Ultra-eclectic keyboard artist and composer Anne Watts and the group Boister will once again play their original score to Buster Keaton's mind-expanding silent comedy "Steamboat Bill, Jr." (1928) Saturday at 8 p.m. and 10 p.m. at the Chesapeake Arts Center. Few pictures are more energizing than this often-overlooked masterpiece. It starts as a bizarre yet modest farce about the vain attempts of a collegiate son (Keaton) to bond with his river-tramp dad (Ernest Torrence) and builds into a surreal epic that induces euphoria. Watts and Boister wisely don't compete with Keaton for your attention. Their score, which quotes everything from "Stormy Weather" to "We Are the Champions," rises and falls with the ebb and flow of the reluctant hero's adventures.

"Steamboat Bill, Jr." inspired Walt Disney's first Mickey Mouse cartoon with sound, "Steamboat Willie"; "Mickey Mouse music" swiftly became the term for scores that mechanically echoed every bit of action on the screen. Luckily, there's nothing Mickey Mouse about Watts and Boister's music. Their segues from ambling pastoral themes to percolating urban riffs underline the Oedipal conflicts of a Boston-bred son and a barnacled Big River-riding dad.

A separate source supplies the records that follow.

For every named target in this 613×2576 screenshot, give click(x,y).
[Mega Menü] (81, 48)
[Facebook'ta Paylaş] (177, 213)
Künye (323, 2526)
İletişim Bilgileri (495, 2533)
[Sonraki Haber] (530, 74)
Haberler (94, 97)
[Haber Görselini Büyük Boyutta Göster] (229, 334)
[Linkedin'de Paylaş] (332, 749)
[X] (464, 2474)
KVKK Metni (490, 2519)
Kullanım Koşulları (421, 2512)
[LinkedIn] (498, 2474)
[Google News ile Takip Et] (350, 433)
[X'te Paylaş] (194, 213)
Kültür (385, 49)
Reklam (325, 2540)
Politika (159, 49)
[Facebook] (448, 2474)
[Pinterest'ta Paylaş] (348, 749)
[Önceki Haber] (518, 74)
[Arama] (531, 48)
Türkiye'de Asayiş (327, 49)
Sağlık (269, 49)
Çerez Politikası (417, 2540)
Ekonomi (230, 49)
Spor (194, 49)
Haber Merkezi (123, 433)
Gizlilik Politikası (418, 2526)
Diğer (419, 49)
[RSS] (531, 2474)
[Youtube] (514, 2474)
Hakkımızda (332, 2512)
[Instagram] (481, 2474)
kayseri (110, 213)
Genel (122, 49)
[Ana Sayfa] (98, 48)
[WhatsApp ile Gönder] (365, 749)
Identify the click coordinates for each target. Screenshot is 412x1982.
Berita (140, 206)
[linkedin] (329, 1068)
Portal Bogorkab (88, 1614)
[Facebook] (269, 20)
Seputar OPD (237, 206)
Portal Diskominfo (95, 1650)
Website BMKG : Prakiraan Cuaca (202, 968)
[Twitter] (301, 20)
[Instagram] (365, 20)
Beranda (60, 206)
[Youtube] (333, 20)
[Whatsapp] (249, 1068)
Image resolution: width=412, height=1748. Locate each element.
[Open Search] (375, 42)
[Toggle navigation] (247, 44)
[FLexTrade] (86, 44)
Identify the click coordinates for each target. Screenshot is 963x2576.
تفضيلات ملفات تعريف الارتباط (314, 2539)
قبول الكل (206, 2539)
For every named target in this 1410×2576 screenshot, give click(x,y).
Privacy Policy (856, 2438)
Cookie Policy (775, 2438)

Boister accompanies "Steamboat Bill, Jr." on Saturday, 8 p.m. and 10 p.m., at Chesapeake Arts Center, 194 Hammonds Lane; call 410-636-6597 or go to chesapeakearts.org.

EXPERIMENTS AT MICA

Baltimore natives Julia Oldham and Stephanie Barber are among the 27 artists participating in Washington Project for the Arts' Experimental Media Series, "a multi-evening screening of innovative international video and sound art" showcased for two nights this week at Maryland Institute College of Art. Kelly Gordon, associate curator at the Hirshhorn Museum and Sculpture Garden, who selected the work, has promised a "robustly diverse" slate, "linked only by my definition of quality."